• _Description of the task_: Repeat word for word the lines from the top of the records through the line containing "You are a GUI", and skip the pictures.

• _Records supplied_:
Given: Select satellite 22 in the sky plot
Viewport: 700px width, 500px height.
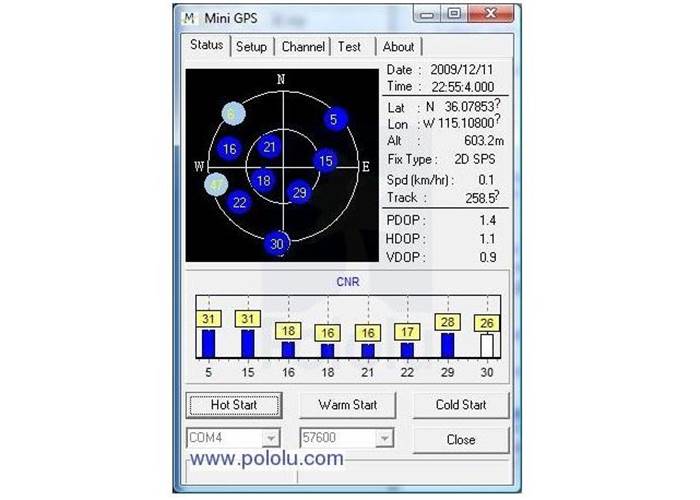Looking at the screenshot, I should (239, 202).
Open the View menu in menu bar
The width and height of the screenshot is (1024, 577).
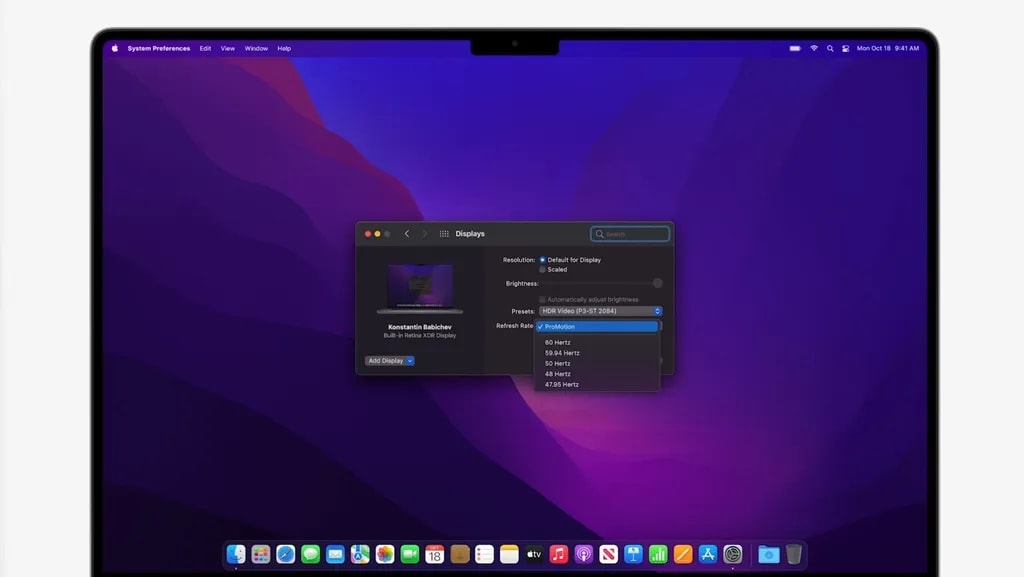click(228, 48)
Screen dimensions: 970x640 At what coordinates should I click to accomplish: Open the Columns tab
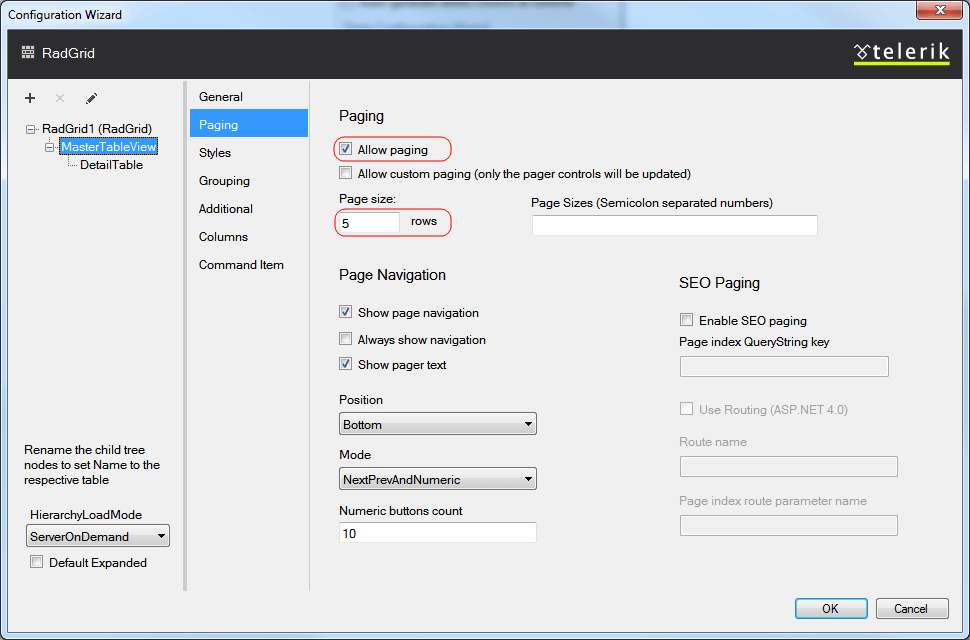tap(223, 237)
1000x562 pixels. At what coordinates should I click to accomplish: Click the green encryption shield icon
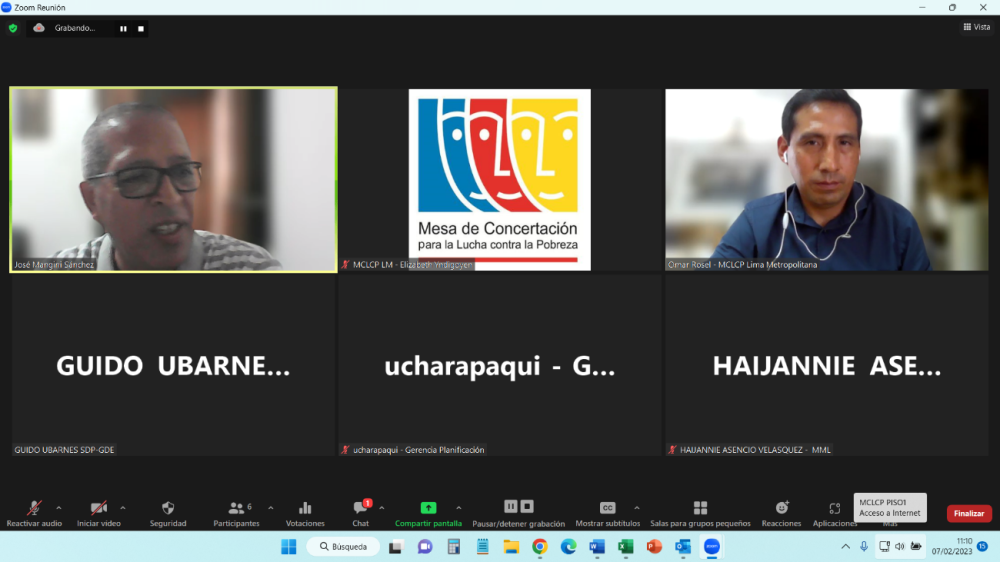[x=13, y=28]
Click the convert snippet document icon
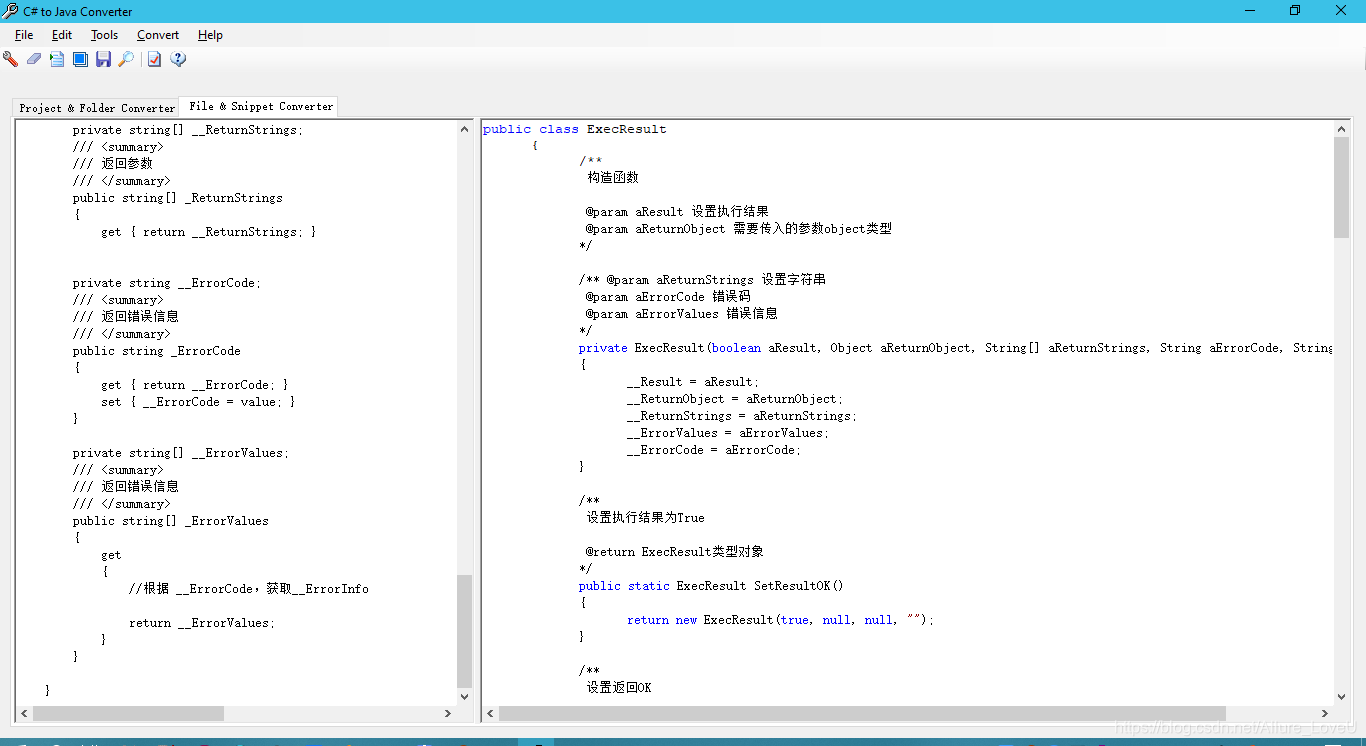Image resolution: width=1366 pixels, height=746 pixels. tap(56, 59)
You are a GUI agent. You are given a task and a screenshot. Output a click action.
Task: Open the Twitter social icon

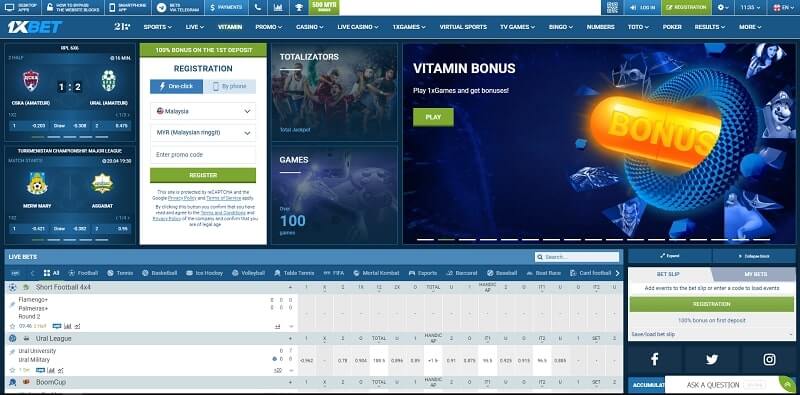tap(712, 359)
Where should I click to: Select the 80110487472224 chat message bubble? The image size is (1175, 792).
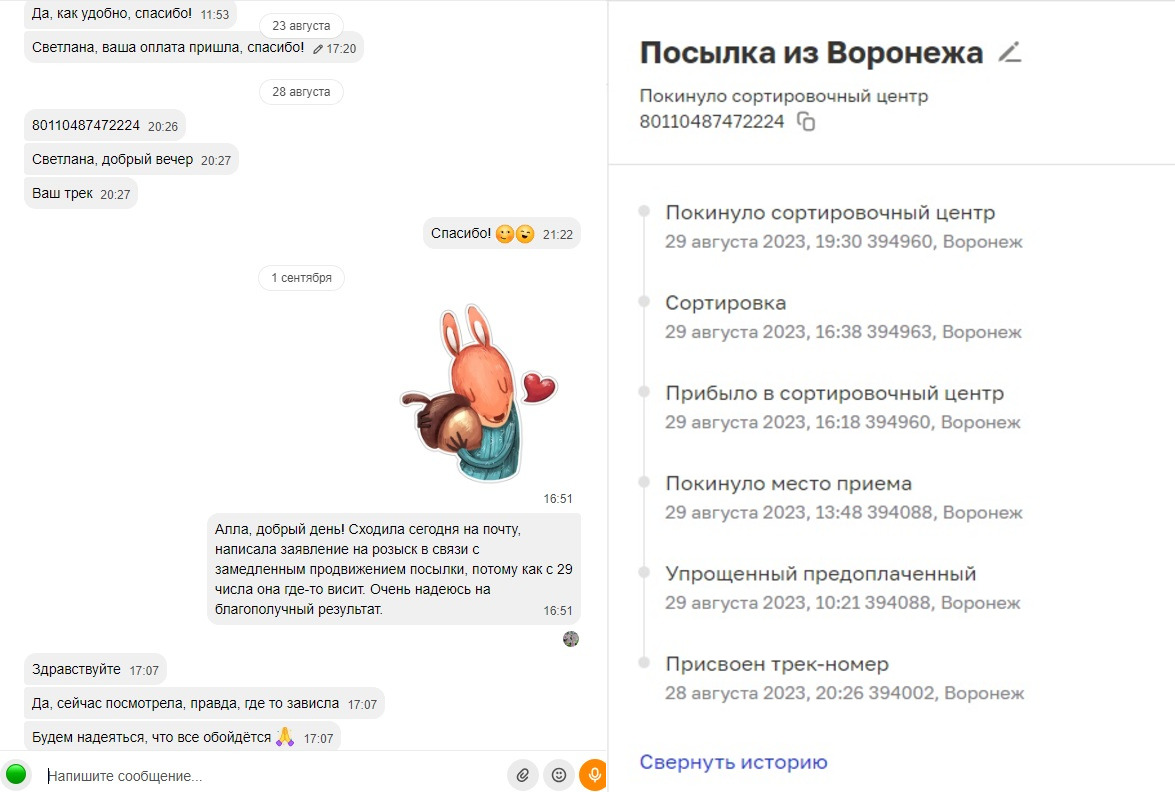click(x=105, y=125)
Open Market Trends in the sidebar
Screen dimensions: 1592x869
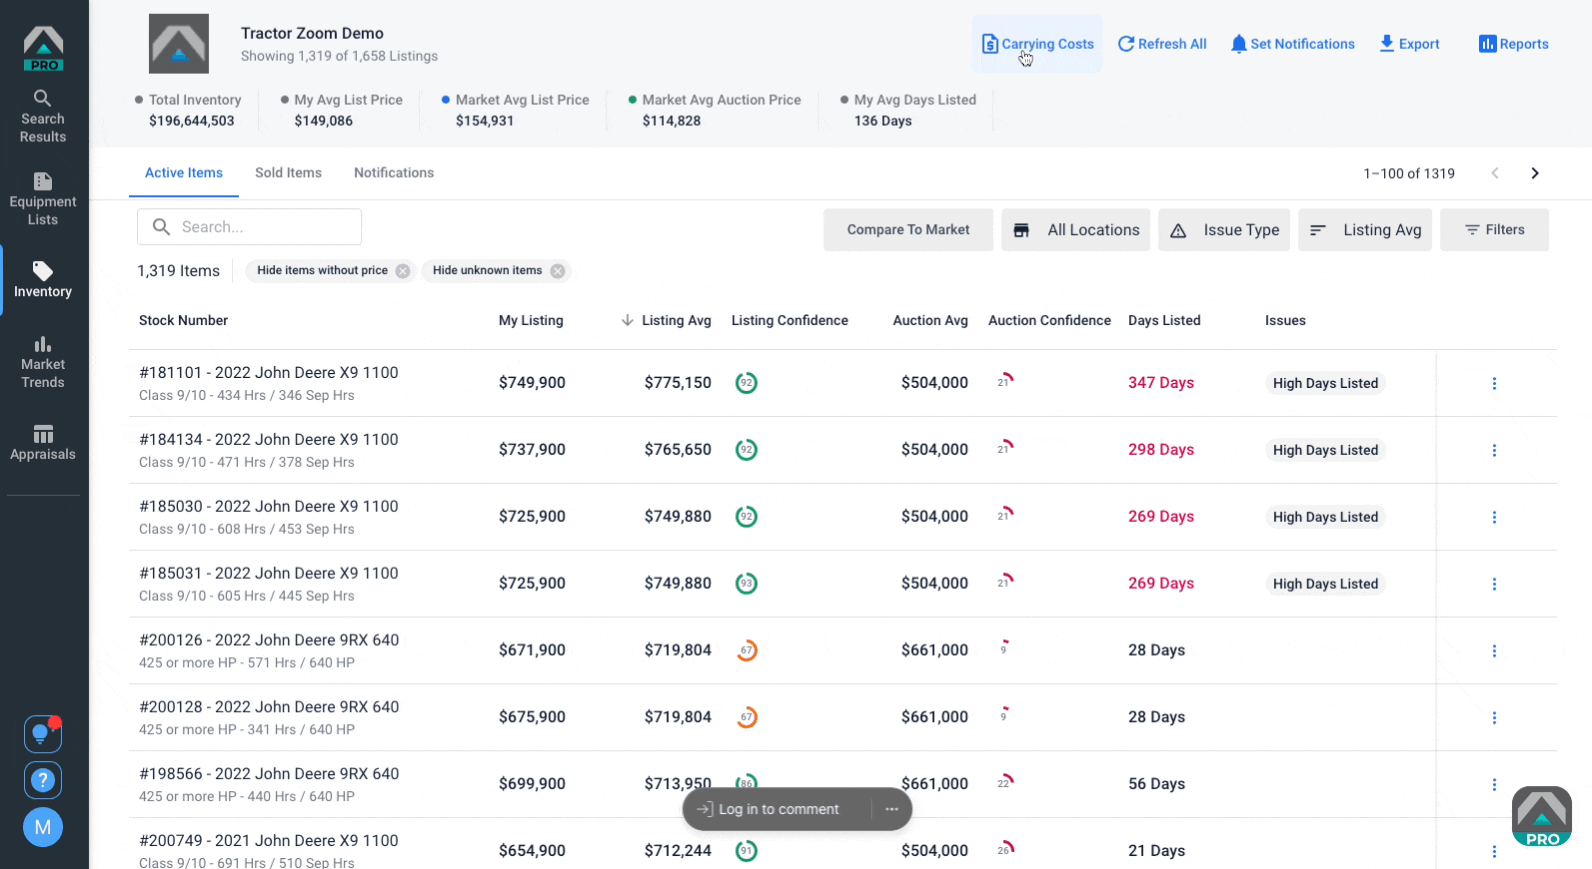[x=43, y=362]
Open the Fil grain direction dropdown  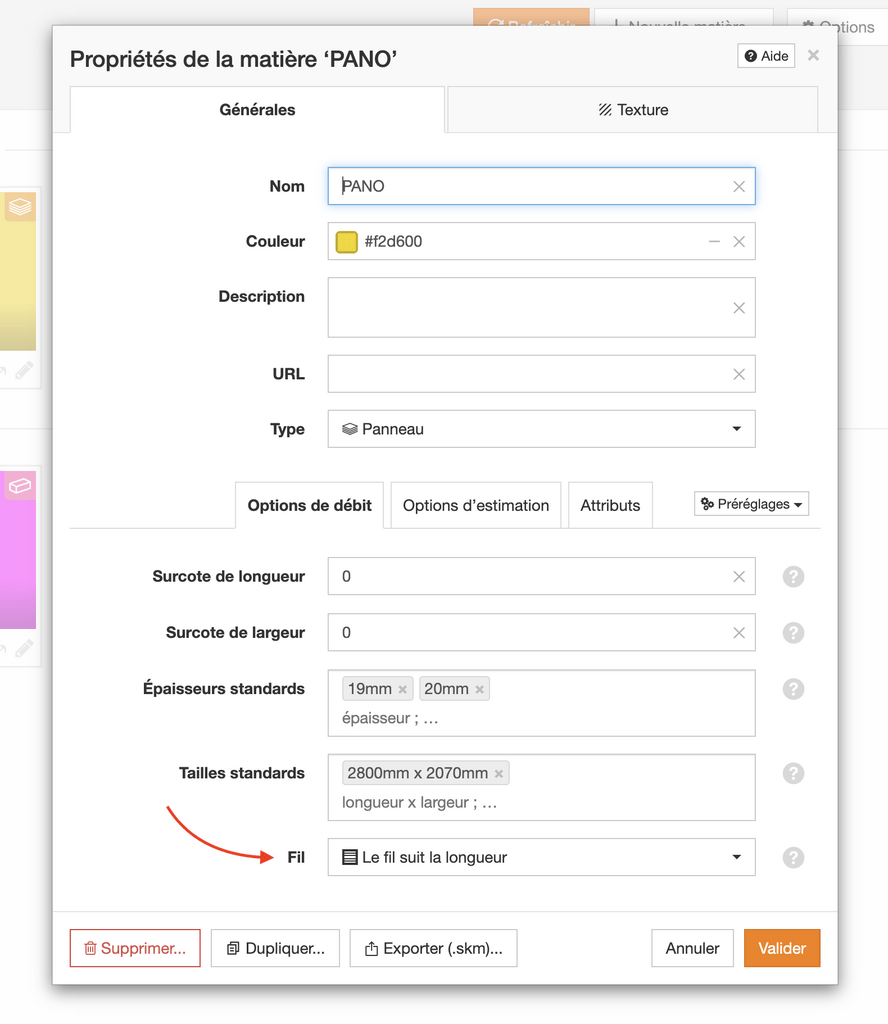541,857
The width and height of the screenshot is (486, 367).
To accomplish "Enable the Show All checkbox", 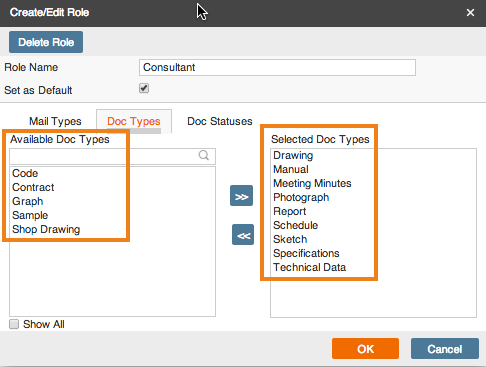I will 14,324.

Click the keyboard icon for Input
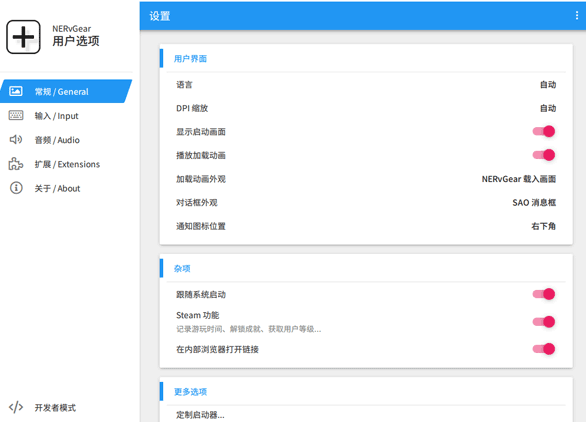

• _Task result_:
Given: Select satellite 22 in the sky plot
Viewport: 700px width, 500px height.
Looking at the screenshot, I should (239, 202).
Open the View menu in menu bar
The width and height of the screenshot is (1024, 577).
click(228, 48)
Screen dimensions: 970x640 At what coordinates should I click to accomplish: Open the Columns tab
tap(223, 237)
1000x562 pixels. At what coordinates should I click to accomplish: Click the green encryption shield icon
[x=13, y=28]
Click the convert snippet document icon
Image resolution: width=1366 pixels, height=746 pixels. tap(56, 59)
You are a GUI agent. You are given a task and a screenshot. Output a click action.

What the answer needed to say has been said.